Thursday 17 May 2012


As the weather looked fairly decent this morning I made the decision to move the nuc hive out of my garden and transfer the bees into the 3' tbh. At 0745 the sock was stuffed into the entrance, the hive wrapped up in a dust sheet and placed in the van ready for their fifteen mile ride.

 Due to the heavy rain lately the track is too muddy to drive down which meant a 300m walk with the hive and gear down to the boat. I'm not sure if the cows were interested in me or the bees, but I hoped there were no bulls eyeing up my red cylinder tank jacked!

The recent flood had receded but the flotsam had been dumped directly on top of my jetty. I decided to clamber over the top of it all with the hive rather than try to move it and become lathered in mud before I started with the bees.

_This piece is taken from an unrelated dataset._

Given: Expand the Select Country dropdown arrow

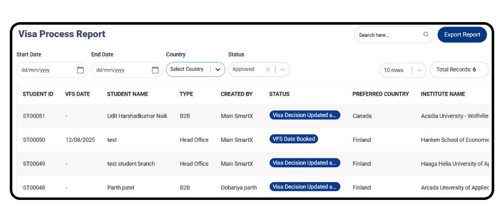Looking at the screenshot, I should point(218,69).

As I unwrapped the nuc hive and the unhappy bees made their escape I came across my first problem. Boyd's 17" top bars are about 20mm longer than my 17" top bars! I should have remembered this from when we did the split five weeks ago. Luckily I swapped onto the mark two tbh on which the lid fits a little more loosely :-) The process went quite well and the bees were in their new home within twenty minutes.

Here are some pictures of the comb. Any observations welcome!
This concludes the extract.